Acho que eu nem fui muito longe. Andava no sol, no frio, mas
andava. Dobrei a esquina e, de repente, saltou do nada. Não era feia, mas
trazia consigo tudo que eu evitava. Era a figura tão conhecida do medo, da
insegurança,
da dúvida, das perguntas e colocações impróprias. Na mesma hora eu
retrai. Meu rosto enrijeceu, meu peito travou, meu estômago doeu. Eu não
conseguia nem mais olhar no rosto da criatura. Era muito desconforto. Mas ela
ficou ali e eu senti tudo. Eu prestei atenção em tudo. Os movimentos que
ela fazia e o que tocava em mim. Eu via nela as máscaras, os forjamentos, as
falhas. Era ruim e ao mesmo tempo tão particular e íntima. Era um encontro
desconfortável.
Eu não queria. Tenho minhas táticas. Evito, mas ela vem mesmo
assim. E vem pra me mostrar que eu ainda tenho aquela parte. Que ainda está
aqui, que eu não posso mascarar, como ela mesmo faz consigo.
É triste, mas é verdade. Olhar no rosto do medo, da dúvida e
da insegurança
me paralisa. Me faz desacreditar. Eu, dessa vez, nem a desafiei, não
briguei. Eu deixei estar. Ela estava fora, mas ao mesmo tempo dentro de mim. Eu
vi isso.

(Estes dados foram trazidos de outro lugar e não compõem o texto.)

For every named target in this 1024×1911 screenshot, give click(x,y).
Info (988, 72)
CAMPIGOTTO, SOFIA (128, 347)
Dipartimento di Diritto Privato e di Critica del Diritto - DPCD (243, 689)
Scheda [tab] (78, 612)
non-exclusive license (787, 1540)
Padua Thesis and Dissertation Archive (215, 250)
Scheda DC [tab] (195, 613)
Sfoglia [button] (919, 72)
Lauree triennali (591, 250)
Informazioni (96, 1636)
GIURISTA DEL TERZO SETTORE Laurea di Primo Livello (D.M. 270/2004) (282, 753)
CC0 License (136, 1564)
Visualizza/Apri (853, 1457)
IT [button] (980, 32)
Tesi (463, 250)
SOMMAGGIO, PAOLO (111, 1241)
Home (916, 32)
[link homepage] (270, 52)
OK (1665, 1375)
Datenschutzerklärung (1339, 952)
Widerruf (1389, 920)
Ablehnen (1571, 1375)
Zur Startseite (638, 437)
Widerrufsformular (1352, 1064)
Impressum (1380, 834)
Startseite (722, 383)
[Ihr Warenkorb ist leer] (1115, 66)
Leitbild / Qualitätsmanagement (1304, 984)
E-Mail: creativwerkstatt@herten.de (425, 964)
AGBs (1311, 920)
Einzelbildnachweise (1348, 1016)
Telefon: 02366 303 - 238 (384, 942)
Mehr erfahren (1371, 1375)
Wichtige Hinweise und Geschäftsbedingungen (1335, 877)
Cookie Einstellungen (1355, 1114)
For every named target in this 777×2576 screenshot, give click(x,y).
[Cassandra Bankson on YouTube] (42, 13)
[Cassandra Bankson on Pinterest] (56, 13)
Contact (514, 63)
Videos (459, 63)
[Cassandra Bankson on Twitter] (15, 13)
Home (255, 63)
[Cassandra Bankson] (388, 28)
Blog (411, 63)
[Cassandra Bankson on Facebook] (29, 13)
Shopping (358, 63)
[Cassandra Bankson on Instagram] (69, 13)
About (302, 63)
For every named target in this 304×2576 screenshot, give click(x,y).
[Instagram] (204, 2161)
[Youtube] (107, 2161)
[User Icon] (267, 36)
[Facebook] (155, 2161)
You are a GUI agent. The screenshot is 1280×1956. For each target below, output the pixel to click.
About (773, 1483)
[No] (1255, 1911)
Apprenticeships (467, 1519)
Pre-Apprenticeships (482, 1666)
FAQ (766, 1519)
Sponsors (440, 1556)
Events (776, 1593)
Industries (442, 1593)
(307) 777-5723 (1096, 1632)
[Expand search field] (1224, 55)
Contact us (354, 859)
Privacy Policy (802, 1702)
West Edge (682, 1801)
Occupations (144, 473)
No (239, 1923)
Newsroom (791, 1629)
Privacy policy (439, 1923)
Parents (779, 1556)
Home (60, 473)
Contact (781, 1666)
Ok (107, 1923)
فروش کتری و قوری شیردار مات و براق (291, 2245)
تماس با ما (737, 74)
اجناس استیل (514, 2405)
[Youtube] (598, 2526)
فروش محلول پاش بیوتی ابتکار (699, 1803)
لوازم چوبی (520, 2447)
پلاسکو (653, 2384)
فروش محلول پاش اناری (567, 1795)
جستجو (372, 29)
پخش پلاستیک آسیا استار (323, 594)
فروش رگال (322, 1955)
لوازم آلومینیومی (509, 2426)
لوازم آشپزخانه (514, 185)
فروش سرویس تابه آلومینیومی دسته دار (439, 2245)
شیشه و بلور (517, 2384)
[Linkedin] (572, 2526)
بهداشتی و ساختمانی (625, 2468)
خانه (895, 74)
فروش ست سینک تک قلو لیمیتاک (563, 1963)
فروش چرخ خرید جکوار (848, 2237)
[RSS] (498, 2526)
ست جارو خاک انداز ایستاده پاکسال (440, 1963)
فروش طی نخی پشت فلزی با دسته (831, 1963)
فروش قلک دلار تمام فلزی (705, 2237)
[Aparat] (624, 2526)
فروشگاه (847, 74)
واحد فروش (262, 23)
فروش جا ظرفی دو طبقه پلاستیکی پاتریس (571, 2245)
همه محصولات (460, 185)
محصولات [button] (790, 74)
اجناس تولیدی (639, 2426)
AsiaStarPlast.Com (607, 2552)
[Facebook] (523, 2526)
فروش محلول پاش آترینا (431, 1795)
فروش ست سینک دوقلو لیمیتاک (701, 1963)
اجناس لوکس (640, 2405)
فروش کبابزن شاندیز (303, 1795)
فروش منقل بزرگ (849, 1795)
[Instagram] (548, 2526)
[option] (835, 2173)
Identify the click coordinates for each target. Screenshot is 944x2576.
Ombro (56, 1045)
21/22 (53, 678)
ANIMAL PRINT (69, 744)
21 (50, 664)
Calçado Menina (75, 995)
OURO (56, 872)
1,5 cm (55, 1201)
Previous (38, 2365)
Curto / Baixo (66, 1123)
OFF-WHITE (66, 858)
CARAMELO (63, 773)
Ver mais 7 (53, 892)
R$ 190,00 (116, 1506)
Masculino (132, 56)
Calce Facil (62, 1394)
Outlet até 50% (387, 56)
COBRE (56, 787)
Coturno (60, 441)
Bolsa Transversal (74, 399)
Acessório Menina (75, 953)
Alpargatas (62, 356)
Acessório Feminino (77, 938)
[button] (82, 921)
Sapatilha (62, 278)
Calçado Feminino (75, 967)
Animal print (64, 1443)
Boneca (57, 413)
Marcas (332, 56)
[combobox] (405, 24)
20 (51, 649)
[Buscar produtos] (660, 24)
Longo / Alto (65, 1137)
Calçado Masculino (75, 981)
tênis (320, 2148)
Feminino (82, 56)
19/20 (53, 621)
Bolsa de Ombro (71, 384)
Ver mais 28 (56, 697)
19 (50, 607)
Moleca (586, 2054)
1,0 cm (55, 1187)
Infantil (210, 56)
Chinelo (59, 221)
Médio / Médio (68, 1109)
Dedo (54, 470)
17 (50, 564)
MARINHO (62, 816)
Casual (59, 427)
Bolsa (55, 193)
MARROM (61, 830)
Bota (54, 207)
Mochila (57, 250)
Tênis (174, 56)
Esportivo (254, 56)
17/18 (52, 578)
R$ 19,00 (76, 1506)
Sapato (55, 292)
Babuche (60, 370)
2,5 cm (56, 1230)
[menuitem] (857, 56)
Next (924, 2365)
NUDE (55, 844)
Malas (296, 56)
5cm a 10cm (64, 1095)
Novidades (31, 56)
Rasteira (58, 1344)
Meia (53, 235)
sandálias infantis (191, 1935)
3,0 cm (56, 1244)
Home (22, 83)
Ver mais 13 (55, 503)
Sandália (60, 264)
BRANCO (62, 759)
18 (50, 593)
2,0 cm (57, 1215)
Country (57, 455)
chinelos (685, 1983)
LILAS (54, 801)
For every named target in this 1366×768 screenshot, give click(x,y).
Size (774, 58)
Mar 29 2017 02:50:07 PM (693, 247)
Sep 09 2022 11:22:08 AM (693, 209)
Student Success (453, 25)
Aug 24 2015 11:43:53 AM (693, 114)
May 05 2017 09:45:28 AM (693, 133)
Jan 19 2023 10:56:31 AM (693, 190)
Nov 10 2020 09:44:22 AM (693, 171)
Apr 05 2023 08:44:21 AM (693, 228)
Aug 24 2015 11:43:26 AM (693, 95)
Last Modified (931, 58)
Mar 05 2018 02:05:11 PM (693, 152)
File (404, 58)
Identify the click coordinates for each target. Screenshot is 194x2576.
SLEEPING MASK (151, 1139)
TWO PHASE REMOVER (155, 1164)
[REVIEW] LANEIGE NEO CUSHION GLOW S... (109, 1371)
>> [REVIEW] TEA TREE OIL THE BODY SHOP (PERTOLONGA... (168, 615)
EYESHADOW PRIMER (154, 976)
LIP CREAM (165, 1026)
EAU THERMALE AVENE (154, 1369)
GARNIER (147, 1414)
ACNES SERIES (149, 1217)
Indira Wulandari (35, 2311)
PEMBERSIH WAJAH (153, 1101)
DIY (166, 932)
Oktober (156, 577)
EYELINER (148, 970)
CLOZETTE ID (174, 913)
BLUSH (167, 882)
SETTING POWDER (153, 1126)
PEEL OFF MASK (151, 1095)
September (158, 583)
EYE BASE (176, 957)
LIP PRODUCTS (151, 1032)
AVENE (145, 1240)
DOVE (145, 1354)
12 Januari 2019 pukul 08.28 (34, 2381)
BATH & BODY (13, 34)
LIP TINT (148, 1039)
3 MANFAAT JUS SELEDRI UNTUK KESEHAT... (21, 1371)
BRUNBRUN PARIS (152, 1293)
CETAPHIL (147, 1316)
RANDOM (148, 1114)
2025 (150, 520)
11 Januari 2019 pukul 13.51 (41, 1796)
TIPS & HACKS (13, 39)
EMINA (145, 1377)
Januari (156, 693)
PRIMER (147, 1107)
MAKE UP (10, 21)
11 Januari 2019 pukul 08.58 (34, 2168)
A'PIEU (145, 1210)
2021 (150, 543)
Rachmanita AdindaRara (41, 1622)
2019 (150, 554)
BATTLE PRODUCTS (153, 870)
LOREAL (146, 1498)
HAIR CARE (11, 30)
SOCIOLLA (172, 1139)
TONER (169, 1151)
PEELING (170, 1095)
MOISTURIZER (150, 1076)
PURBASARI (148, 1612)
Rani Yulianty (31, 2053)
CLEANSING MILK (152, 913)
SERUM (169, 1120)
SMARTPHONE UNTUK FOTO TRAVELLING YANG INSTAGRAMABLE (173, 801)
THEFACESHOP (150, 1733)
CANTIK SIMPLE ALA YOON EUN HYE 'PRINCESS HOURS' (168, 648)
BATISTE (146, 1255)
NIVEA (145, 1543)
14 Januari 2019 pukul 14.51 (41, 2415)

E comecei a acolher meu próprio medo. Tive várias chances. Fui e
voltei várias vezes. Disse e disdisse. Gritei e apaziguei. Dei atenção.
Foi duro, mas eu me vi. Vi que eu também sou essa, mas também a outra. Ela está
renascendo. E eu vou acreditar nela.
Tudo isso é pra dizer que, sim, eu te vejo. Te vejo dentro
de mim. Te vejo com medo, com dor, com dúvida e com inseguranca. E não.
Nao vou mais desconsiderar a outra. Ela também é válida porque ela se movimenta
e não
tem medo. Eu vou te dar mais atenção. Um dia tu poderás partir porque
aqui não
vais encontrar mais casa. Por ora, até mais. Estou atenta.